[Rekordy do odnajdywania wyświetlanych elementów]
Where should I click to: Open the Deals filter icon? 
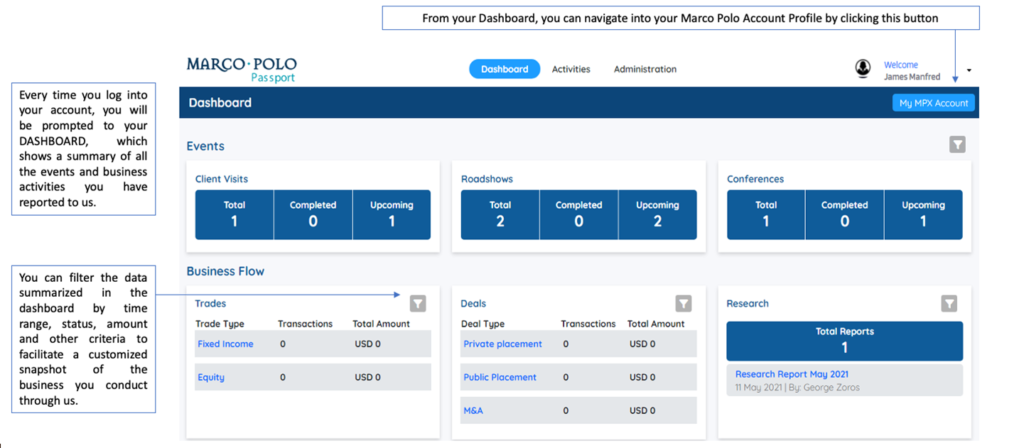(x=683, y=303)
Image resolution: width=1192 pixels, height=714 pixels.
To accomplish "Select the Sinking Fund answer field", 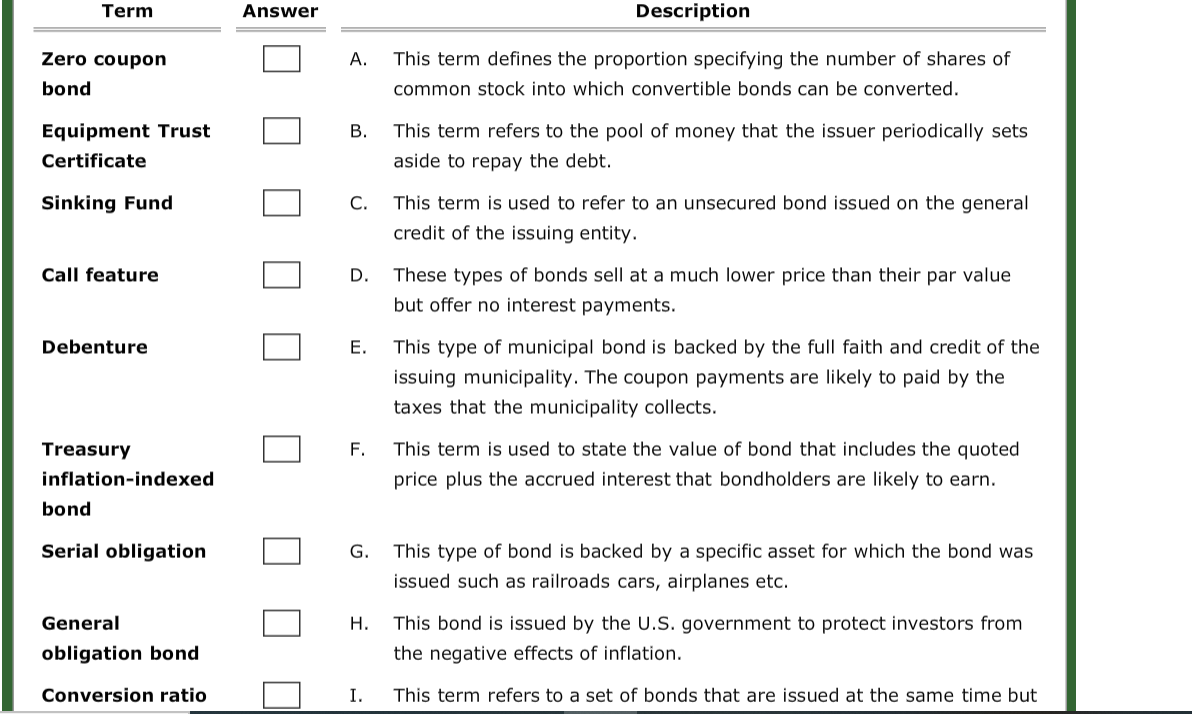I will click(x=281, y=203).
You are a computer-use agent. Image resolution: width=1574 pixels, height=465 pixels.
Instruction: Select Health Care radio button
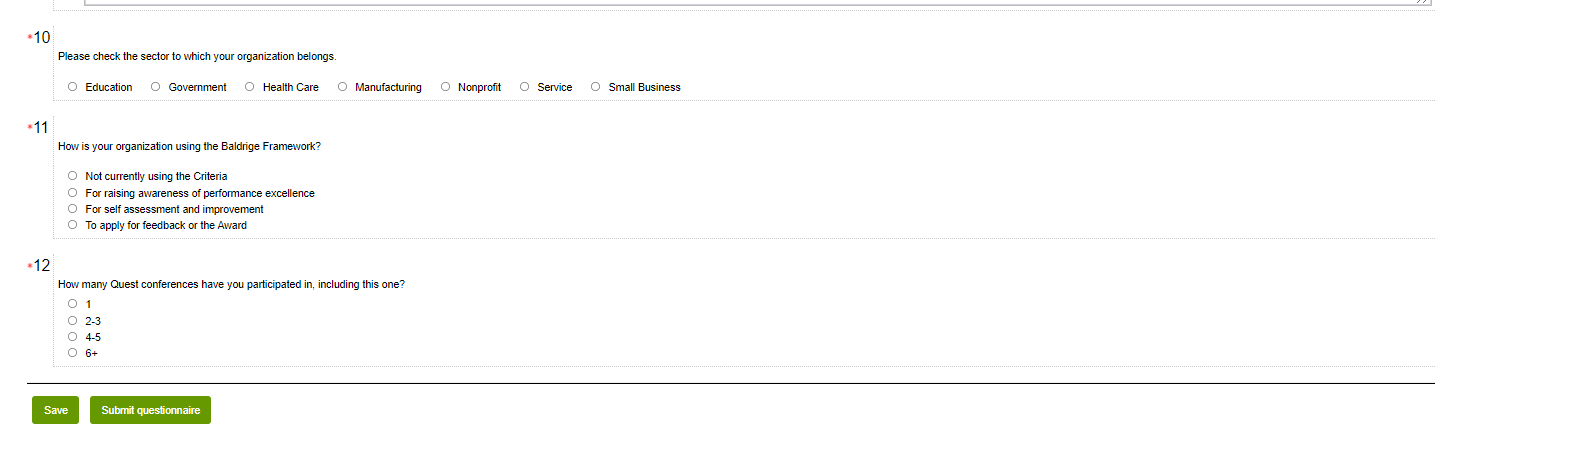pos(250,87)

### TREŚĆ POLECENIA
Przedstaw jako tabelę Markdown z kolumnami „Pozycja” i „Tekst” fragment rekordów od wiersza zawierającego „You are a computer-use” do końca rekordów, z pominięciem pustych wierszy. Obrazów nie umieszczaj w odpowiedzi.

### ODPOWIEDŹ NA POLECENIE
| Pozycja | Tekst |
|---|---|
| 1 | You are a computer-use agent. Image resolution: width=1574 pixels, height=465 pixels. |
| 2 | Instruction: Select Health Care radio button |
| 3 | pos(250,87) |